Employee affinity groups are no longer supported on campus as UMKC complies with new federal guidance.
“Employees can still form and participate in affinity groups,” said Stacy Downs, UMKC director of strategic communications. “But consistent with federal guidance, affinity groups will not receive university funding or special access to university facilities or resources, including an email address for their affinity group.”
“I would even say that this was probably going back to 2023,” said Dr. Antonio Byrd, PhD, associate English professor and former member of the Black and Roo Affinity group. “That was when we got the sense that they were going to close our diversity and inclusion office, and that was an open question then as far as what does that mean for the affinity groups.”
Despite the rumored closing, Byrd and the other members of Black and Roo continued their work, creating spaces for conversations about how to make classes more inclusive for students of color until the final decision to close the office.
Another group, The Disability Alliance (TDA), kept working until they were told they could no longer be associated with UMKC.
“The other groups stopped organizing, [but] the disability alliance, we have a yearly event, which is what kind of kept us going,” said Mathew Edwards, TDA founder and final president. “We hadn’t been talking across the affinity groups like we had in the past. We just kept continuing to work on the planning for our upcoming 2025 event.”
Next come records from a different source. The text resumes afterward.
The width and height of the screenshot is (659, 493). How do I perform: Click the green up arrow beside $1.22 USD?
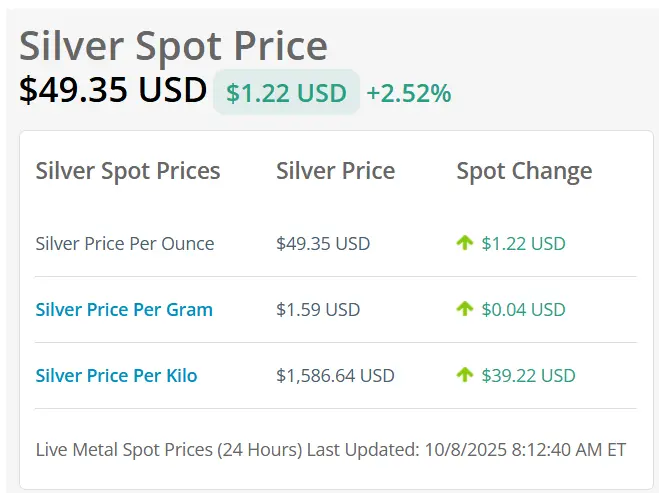464,243
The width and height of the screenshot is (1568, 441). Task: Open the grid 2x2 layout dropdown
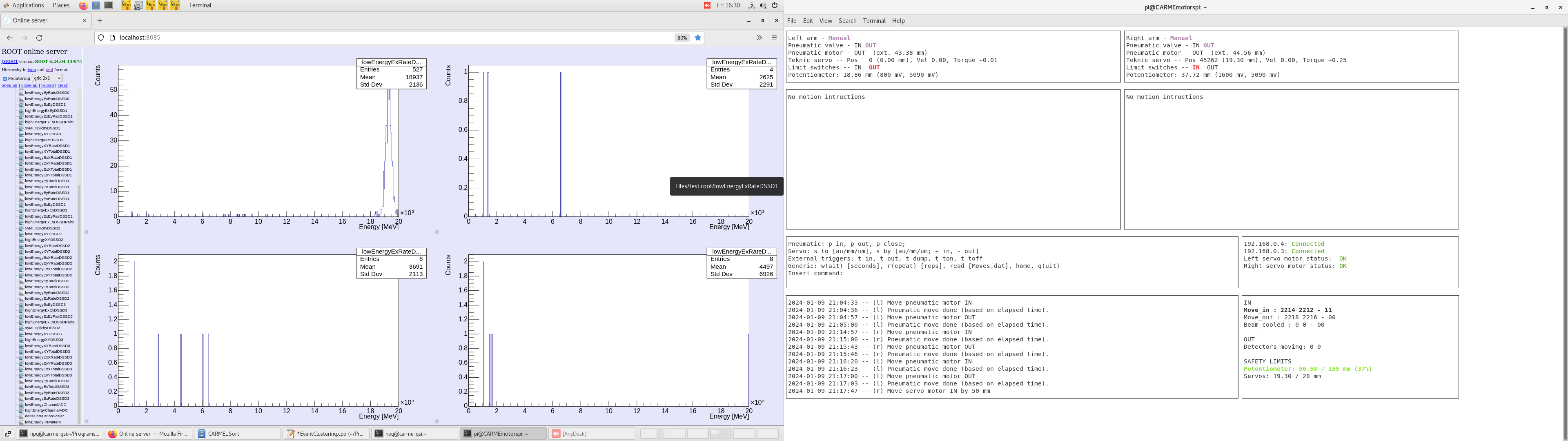47,78
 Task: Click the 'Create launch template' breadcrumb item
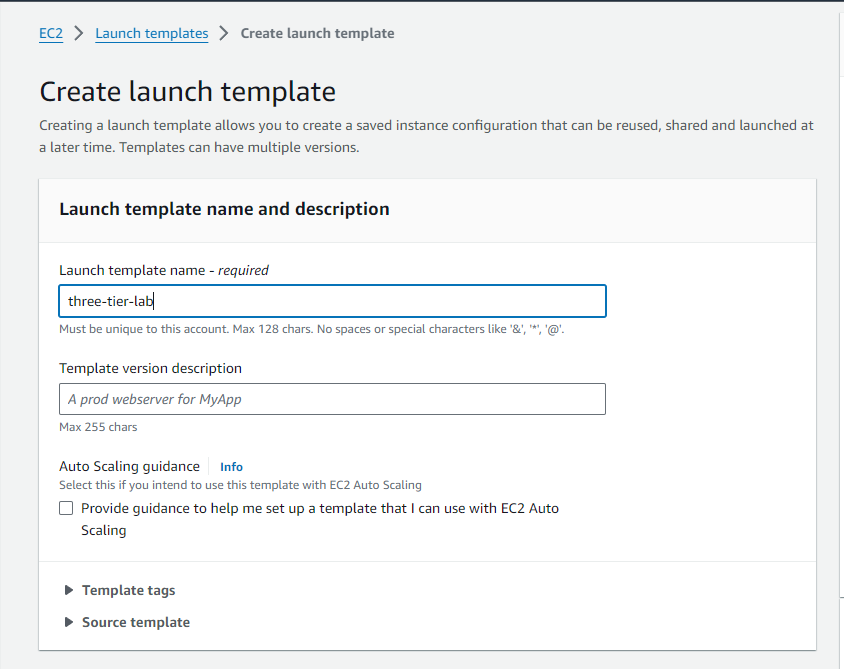click(317, 33)
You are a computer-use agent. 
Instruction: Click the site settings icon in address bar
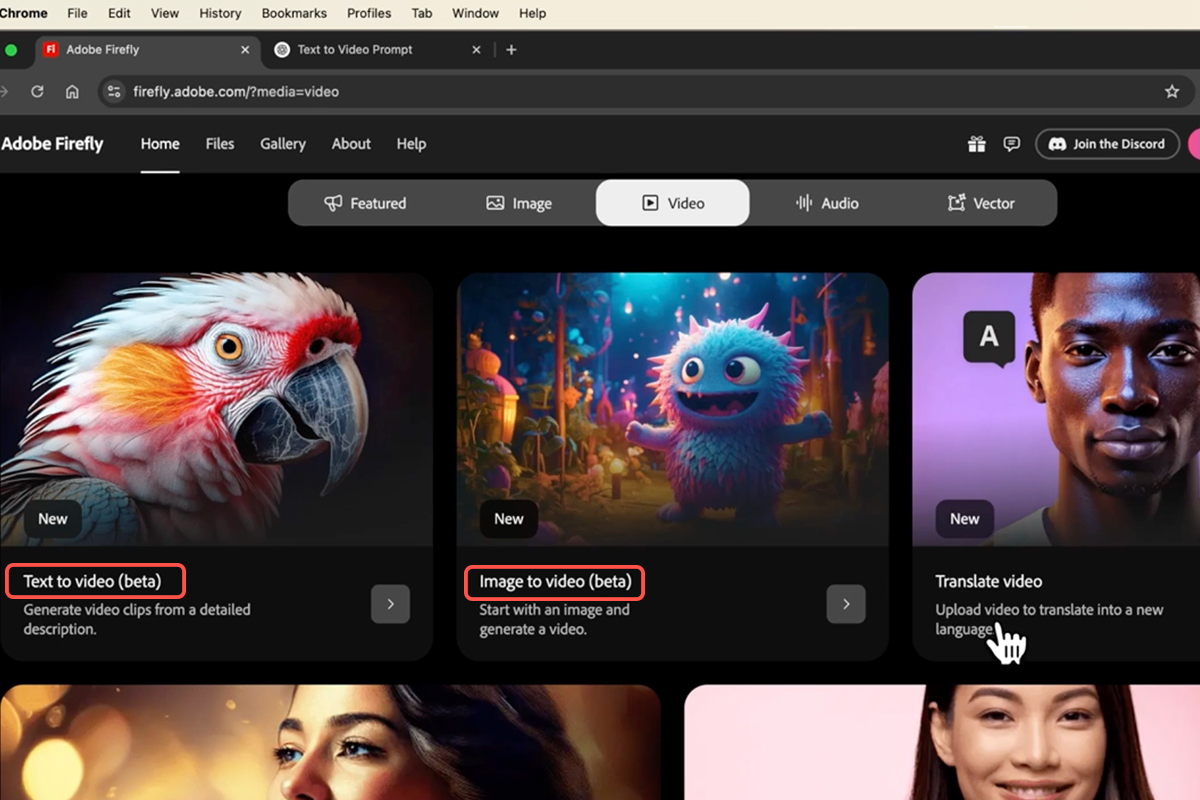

Edwards said that despite the dissolution of the group, the administration will allow the event to continue because the title has been changed from the “disability commons” to the “accessibility commons.”
This will be the final event the Disability Alliance will hold, although students are forming their own student-led version of the group.
Despite the dissolutions, both professors said that, though disappointed, they understand the choice the administration made, citing Justice Department threats to cut funding to students if the groups continued.
“The work still continues. You can disband a group, but folks are still doing the work in the community [and] classrooms to make sure that they’re promoting equity and inclusion as much as possible,” said Byrd.